I do have to pass along one more story. Growing up, we had a family dog named Sandy. Sandy was always Deb’s dog. If Sandy could get out in the morning, she would go to school and wait there for Deb (Okay, as the last child to leave in the morning, I helped Sandy’s escape efforts). Anyway, Sandy lived long enough to make it to Denver with Deb. One day, she came home and Sandy wasn’t there. Deb panicked. Finally, Sherl got home and Sandy was with him. Deb couldn’t quite remember Sandy ever going off with anyone else.
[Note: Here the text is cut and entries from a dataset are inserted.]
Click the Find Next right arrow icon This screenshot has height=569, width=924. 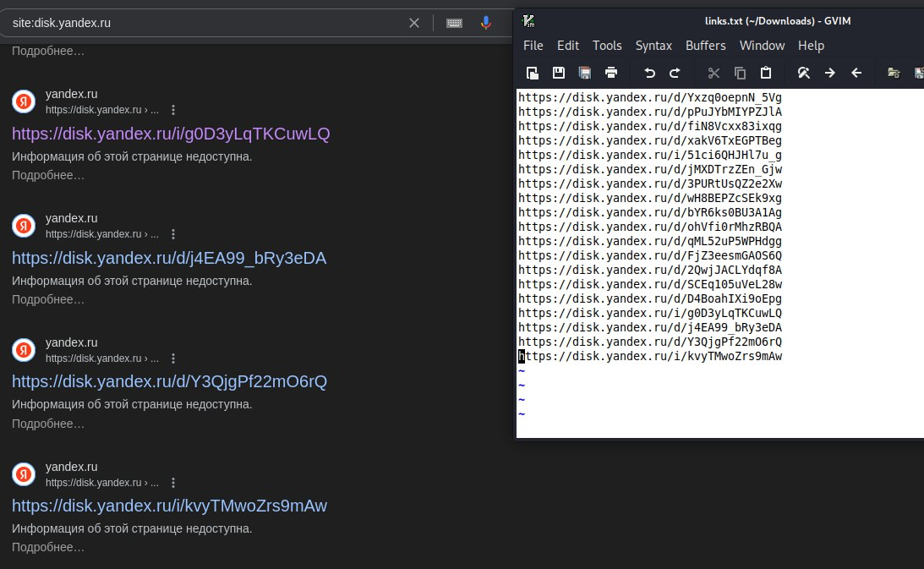click(x=829, y=73)
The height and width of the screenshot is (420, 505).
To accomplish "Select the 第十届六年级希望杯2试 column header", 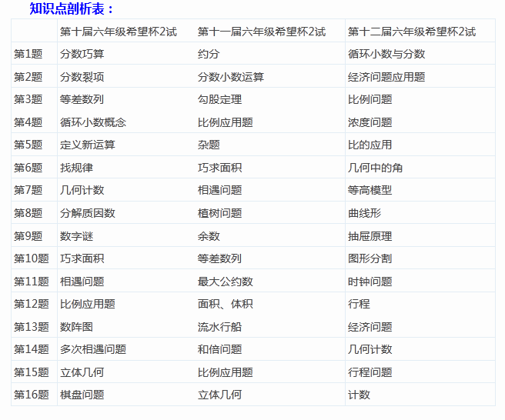I will pos(118,32).
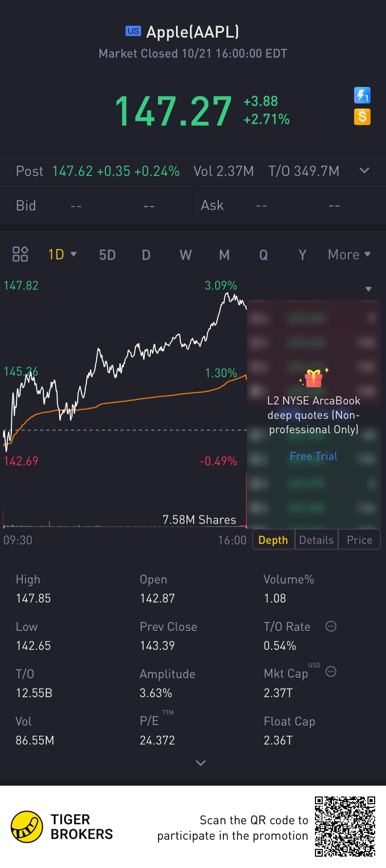Viewport: 386px width, 868px height.
Task: Open the More chart periods dropdown
Action: (349, 254)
Sherl liked to drive and he liked to let the dogs drive with him, and there could not have been a better sign Deb and Sherl than Sandy choosing to ride with Sherl.
His passing has left a Sherl-sized hole in all of our hearts.
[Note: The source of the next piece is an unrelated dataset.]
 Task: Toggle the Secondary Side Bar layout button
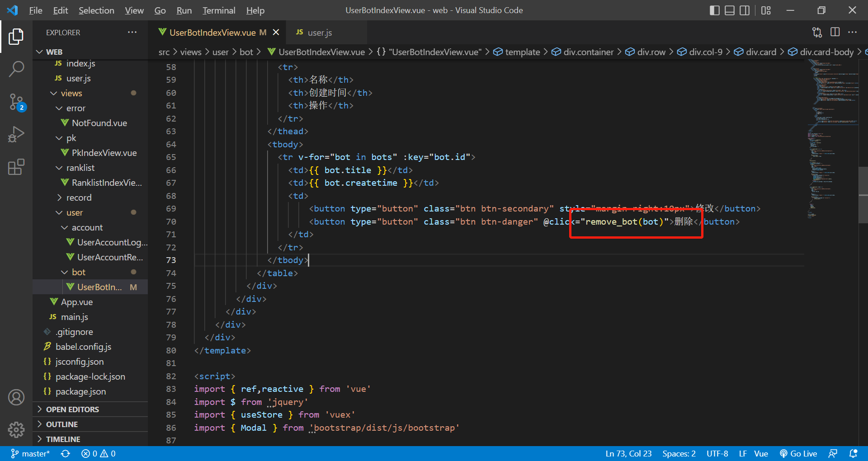744,10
Sherl is survived by his wife Deb, and her sisters and brothers, Traci and Mark, and Jay and Barbara, by his sister-in-law Bobbi Stocking, and by his eight nieces and nephews, Kelly, Kim and Rodger, Wade and Margaret, Jaylyn, Rex and Erin, Scott and Beth, Stacy, and Kari and Robert, and grand nieces and nephews and even great grand nieces and nephews. He was preceded in death by his father Parley Dean, his mother Iola Merrill, his brother Larry, his mother in law Marge and his sister-in-law, Pam. Sherl was adopted when he was young, but he always knew who his family was.
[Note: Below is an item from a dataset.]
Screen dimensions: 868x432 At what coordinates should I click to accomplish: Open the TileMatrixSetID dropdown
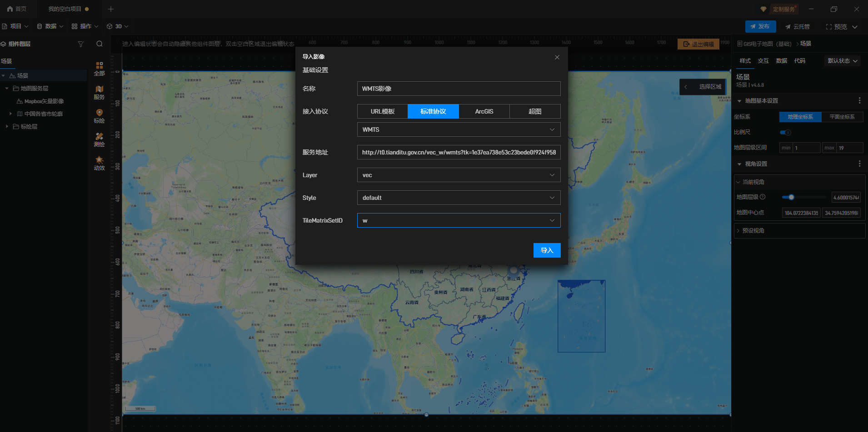459,220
I said I would tell you two stories, and then three, but I am going to add a fourth. In Denver, Sherl built an upstairs room that also extended over the property next door. The two homes had garages that shared a common wall, and Deb and Sherl owned both properties. Sherl built up to building code standards but not always with a permit, especially in a case where the permitting authorities might have frowned on a room for one property that extended over the second. When Deb and Sherl were ready to sell, he went up and closed off the room. One of the houses still had a den, albeit smaller; the other house had an upstairs room that could no longer be accessed. Years later, the tenant in the second house, having climbed up on the roof to investigate several windows that seemed to serve no purpose, called him and asked him to get into the secret room. Now honestly, who doesn’t want a house with a secret room? I smile, because years from now, someone else will discover Sherl’s secret room, not on any building permits or house plans, and wonder how to get in there.
That secret room is one of the keys to understanding Sherl. Why did he leave a secret room instead of tearing it out? Well, when someone found the secret room, he just laughed and I think he was pleased it had been found. He was always surprising people. He sold gas pumps and worked on muscle cars when he was young, but he was ready for self-driving electric cars. He was not afraid to get his hands dirty from work but he loved to dress up and knew the difference between a good pair of shoes and a cheap pair of shoes or a good tie and a cheap tie. He loved going on cruises and always looked good in his cruising clothes, and yes, he did get to Australia before he died. He did unexpected things and he took delight in things you might not have expected him to like. He adapted to life when he got older. Getting older was not a series of endless losses but simply a problem-solving challenge for him to surmount his limitations. His life came to an end far, far too soon, and the only blessing is that the end was swift. He wanted to stay but to stay on his terms.